▶ **Selected text**
######

King’s narrator doesn’t reveal her name until the very last page, but Sam and Yash, the brainy stars of her 17th-century literature class, call her Jordan. Actually, at first they refer to her as Daisy, for Daisy Buchanan of The Great Gatsby, but when they learn she came to their unnamed college on a golf scholarship, they change it to Jordan for Gatsby’s golfer friend. The boys are housesitting for a professor who’s spending a year at Oxford, living in a cozy, book-filled Victorian Jordan visits for the first time after watching The Deer Hunter at the student union on her first date with Sam. As their relationship proceeds, Jordan is practically living at the house herself, trying hard not to notice that she’s actually in love with Yash. A Baptist, Sam has an everything-but policy about sex that only increases the tension. The title of the book refers to a nickname for the king of hearts from an obscure card game the three of them play called Sir Hincomb Funnibuster, and both the game and variations on the moniker recur as the novel spins through and past Jordan’s senior year, then decades into the future. King is a genius at writing love stories—including Euphoria (2014), which won the Kirkus Prize—and her mostly sunny version of the campus novel is an enjoyable alternative to the current vogue for dark academia. Tragedies are on the way, though, as we know they must be, since nothing gold can stay and these darn fictional characters seem to make the same kinds of stupid mistakes that real people do. Tenderhearted readers will soak the pages of the last chapter with tears.

######

▶ **Source material**
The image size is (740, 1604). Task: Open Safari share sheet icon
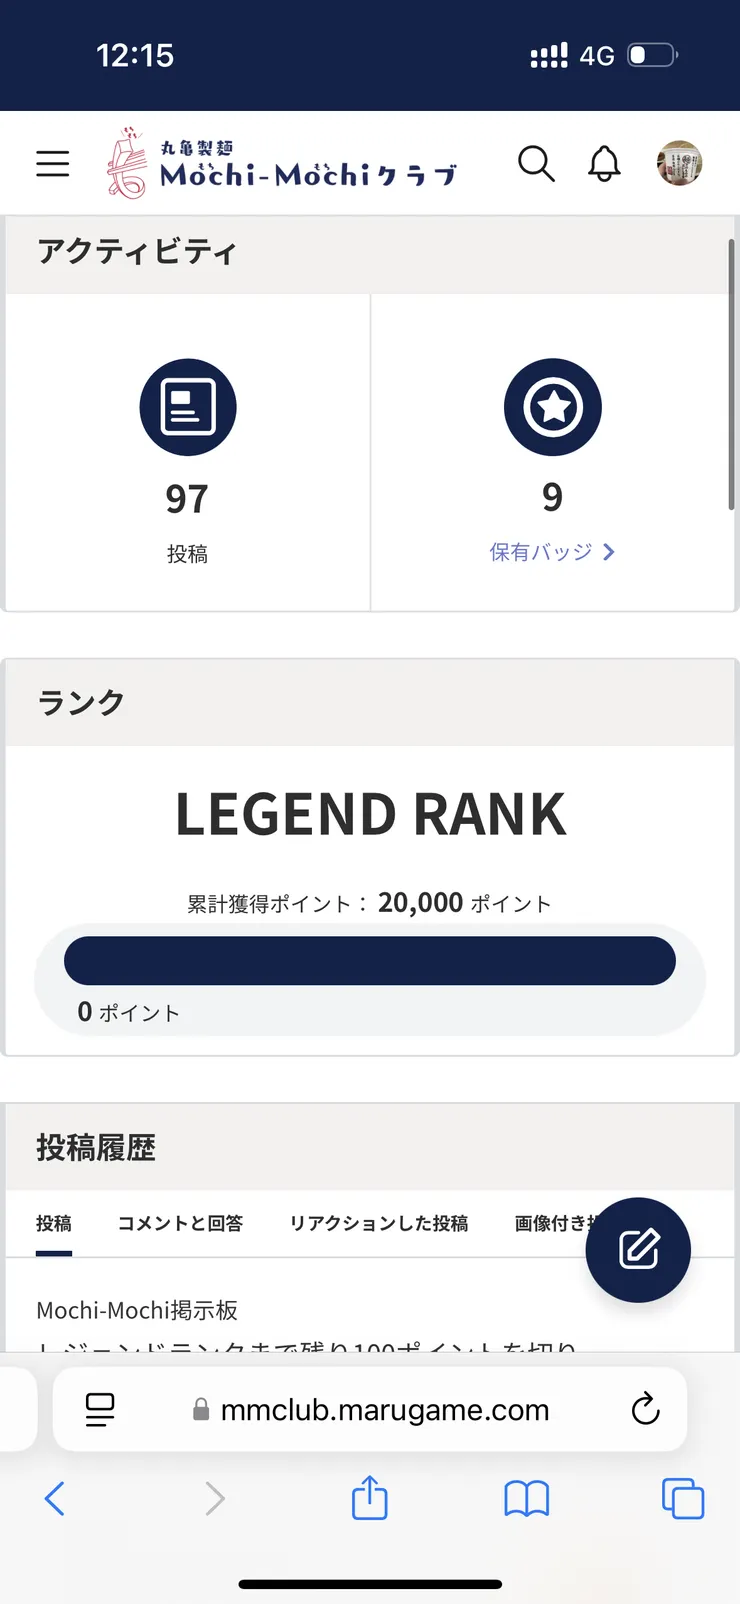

######

▶ **Objective**
Set down the book review in full, word for word. The material is drawn from a separate source.

▶ **Worked answer**
King’s narrator doesn’t reveal her name until the very last page, but Sam and Yash, the brainy stars of her 17th-century literature class, call her Jordan. Actually, at first they refer to her as Daisy, for Daisy Buchanan of The Great Gatsby, but when they learn she came to their unnamed college on a golf scholarship, they change it to Jordan for Gatsby’s golfer friend. The boys are housesitting for a professor who’s spending a year at Oxford, living in a cozy, book-filled Victorian Jordan visits for the first time after watching The Deer Hunter at the student union on her first date with Sam. As their relationship proceeds, Jordan is practically living at the house herself, trying hard not to notice that she’s actually in love with Yash. A Baptist, Sam has an everything-but policy about sex that only increases the tension. The title of the book refers to a nickname for the king of hearts from an obscure card game the three of them play called Sir Hincomb Funnibuster, and both the game and variations on the moniker recur as the novel spins through and past Jordan’s senior year, then decades into the future. King is a genius at writing love stories—including Euphoria (2014), which won the Kirkus Prize—and her mostly sunny version of the campus novel is an enjoyable alternative to the current vogue for dark academia. Tragedies are on the way, though, as we know they must be, since nothing gold can stay and these darn fictional characters seem to make the same kinds of stupid mistakes that real people do. Tenderhearted readers will soak the pages of the last chapter with tears.